Some terms describing economic systems can cause strong emotional reactions, depending on the audience. In the United States, the words “communist” and “socialist” have been used as negative adjectives.
During the 1950s, Senator Joseph McCarthy, chairman of the Senate Subcommittee on Investigations, conducted hearings in which he accused communists of having infiltrated the State Department, the Army Signal Corps, and other government and private enterprises. According to the U.S. Senate archives, “Senator McCarthy’s repeated badgering of witnesses, exaggerated claims, and disregard of due process eventually led to his December 1954 censure for conduct unbecoming a senator.”
Capitalism is an economic system in which private parties own the means of production which are operated to produce a profit for the owners and investors. Decisions regarding distribution and price are made by the owners rather than by any central agency of the government. These private enterprises employ workers for wages to produce their products or services.

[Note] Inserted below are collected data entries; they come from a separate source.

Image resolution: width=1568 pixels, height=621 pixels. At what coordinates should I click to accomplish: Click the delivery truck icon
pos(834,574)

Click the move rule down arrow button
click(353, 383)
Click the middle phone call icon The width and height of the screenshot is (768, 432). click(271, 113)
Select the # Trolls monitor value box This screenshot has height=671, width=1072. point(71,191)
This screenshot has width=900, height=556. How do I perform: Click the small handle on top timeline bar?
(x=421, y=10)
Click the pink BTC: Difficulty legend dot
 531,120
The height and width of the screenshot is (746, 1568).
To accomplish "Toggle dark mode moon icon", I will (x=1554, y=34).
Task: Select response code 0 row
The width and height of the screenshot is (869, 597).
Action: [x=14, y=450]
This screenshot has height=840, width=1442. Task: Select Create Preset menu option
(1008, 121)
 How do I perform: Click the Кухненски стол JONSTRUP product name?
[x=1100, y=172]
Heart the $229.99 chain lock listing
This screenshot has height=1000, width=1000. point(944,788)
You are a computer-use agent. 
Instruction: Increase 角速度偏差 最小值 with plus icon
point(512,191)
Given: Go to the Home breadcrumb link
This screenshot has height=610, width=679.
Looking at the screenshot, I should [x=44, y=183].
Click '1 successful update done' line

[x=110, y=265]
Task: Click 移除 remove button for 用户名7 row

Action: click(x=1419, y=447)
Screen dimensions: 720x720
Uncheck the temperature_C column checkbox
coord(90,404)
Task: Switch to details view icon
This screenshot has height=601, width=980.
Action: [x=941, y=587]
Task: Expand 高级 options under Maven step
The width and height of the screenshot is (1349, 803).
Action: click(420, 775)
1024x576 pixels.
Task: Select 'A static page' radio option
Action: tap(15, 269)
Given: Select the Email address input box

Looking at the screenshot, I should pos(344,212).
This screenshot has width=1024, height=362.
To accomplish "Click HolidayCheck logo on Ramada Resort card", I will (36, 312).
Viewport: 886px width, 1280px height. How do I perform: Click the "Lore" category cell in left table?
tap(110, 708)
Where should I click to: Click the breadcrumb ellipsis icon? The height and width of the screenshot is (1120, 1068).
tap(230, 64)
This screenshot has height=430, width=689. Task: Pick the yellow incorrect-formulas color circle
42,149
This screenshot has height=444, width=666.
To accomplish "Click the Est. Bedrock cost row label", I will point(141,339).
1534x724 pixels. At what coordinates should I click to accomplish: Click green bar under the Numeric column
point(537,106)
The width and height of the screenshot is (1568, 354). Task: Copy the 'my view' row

Some define capitalism more loosely, in that many of the means of production are privately owned, but all are operated to produce a profit. Capitalism was widely adopted in the Western world and contributed to industrialization worldwide. Laissez-faire capitalism refers to capitalist activities free from any government regulation, taxes, or tariffs.
Socialism is a system in which the means of production is held in common and management is cooperative in nature. Under socialism, workers carry out production and are compensated on merit and the amount of labor contributed to the society.
Socialists believe that this system prevents the accumulation of wealth among a few private owners at the expense of the majority and gives workers more opportunity than capitalism to maximize their potential. In practice, a wide range of attitudes exist in socialist countries regarding civil liberties and democratic selection of leaders, ranging from democratic socialism to more totalitarian political systems.
Communism is a sociopolitical system in which ownership of the means of production is communal and private property and wage labor is eliminated. Different varieties of communism are practiced, but most are derived from the theories of Karl Marx.
Pure communism refers to a society without classes in which decisions regarding policies and production are made with the best interests of the collective society in mind. Communist theory usually states that since the working class is exploited by the ruling class in capitalist societies, the working class must replace the ruling class.